— AIM OF THE EXERCISE —
In this exercise, restate the listing word for word.

— DATASET ENTRIES —
= = = = = = =

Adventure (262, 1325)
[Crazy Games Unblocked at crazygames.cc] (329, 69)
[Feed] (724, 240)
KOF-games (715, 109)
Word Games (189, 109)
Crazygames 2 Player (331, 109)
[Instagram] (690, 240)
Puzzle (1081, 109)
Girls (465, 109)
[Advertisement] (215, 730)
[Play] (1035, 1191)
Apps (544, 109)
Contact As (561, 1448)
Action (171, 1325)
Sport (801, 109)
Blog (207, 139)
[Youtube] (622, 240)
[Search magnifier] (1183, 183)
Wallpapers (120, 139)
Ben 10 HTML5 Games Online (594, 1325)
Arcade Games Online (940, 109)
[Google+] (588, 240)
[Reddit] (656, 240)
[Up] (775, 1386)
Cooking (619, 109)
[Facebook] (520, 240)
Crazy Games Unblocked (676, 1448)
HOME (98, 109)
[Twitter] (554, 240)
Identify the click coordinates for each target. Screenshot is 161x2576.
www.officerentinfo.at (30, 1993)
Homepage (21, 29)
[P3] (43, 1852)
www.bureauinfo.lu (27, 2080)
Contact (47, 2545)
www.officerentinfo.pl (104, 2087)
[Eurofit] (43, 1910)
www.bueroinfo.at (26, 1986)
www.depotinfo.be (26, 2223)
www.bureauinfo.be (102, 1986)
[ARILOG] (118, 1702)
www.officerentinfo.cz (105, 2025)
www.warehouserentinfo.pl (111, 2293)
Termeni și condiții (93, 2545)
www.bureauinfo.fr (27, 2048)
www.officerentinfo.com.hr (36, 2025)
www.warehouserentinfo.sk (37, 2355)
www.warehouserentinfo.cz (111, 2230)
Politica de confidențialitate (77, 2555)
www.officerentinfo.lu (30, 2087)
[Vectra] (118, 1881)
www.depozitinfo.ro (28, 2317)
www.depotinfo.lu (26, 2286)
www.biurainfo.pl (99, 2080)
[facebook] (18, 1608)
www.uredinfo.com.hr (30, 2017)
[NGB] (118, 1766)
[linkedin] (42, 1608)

= = = = = = =

— ANSWER FOR THIS EXERCISE —
Adventure (262, 1325)
[Crazy Games Unblocked at crazygames.cc] (329, 69)
[Feed] (724, 240)
KOF-games (715, 109)
Word Games (189, 109)
Crazygames 2 Player (331, 109)
[Instagram] (690, 240)
Puzzle (1081, 109)
Girls (465, 109)
[Advertisement] (215, 730)
[Play] (1035, 1191)
Apps (544, 109)
Contact As (561, 1448)
Action (171, 1325)
Sport (801, 109)
Blog (207, 139)
[Youtube] (622, 240)
[Search magnifier] (1183, 183)
Wallpapers (120, 139)
Ben 10 HTML5 Games Online (594, 1325)
Arcade Games Online (940, 109)
[Google+] (588, 240)
[Reddit] (656, 240)
[Up] (775, 1386)
Cooking (619, 109)
[Facebook] (520, 240)
Crazy Games Unblocked (676, 1448)
HOME (98, 109)
[Twitter] (554, 240)
Identify the click coordinates for each target. Screenshot is 161x2576.
www.officerentinfo.at (30, 1993)
Homepage (21, 29)
[P3] (43, 1852)
www.bureauinfo.lu (27, 2080)
Contact (47, 2545)
www.officerentinfo.pl (104, 2087)
[Eurofit] (43, 1910)
www.bueroinfo.at (26, 1986)
www.depotinfo.be (26, 2223)
www.bureauinfo.be (102, 1986)
[ARILOG] (118, 1702)
www.officerentinfo.cz (105, 2025)
www.warehouserentinfo.pl (111, 2293)
Termeni și condiții (93, 2545)
www.bureauinfo.fr (27, 2048)
www.officerentinfo.com.hr (36, 2025)
www.warehouserentinfo.sk (37, 2355)
www.warehouserentinfo.cz (111, 2230)
Politica de confidențialitate (77, 2555)
www.officerentinfo.lu (30, 2087)
[Vectra] (118, 1881)
www.depozitinfo.ro (28, 2317)
www.depotinfo.lu (26, 2286)
www.biurainfo.pl (99, 2080)
[facebook] (18, 1608)
www.uredinfo.com.hr (30, 2017)
[NGB] (118, 1766)
[linkedin] (42, 1608)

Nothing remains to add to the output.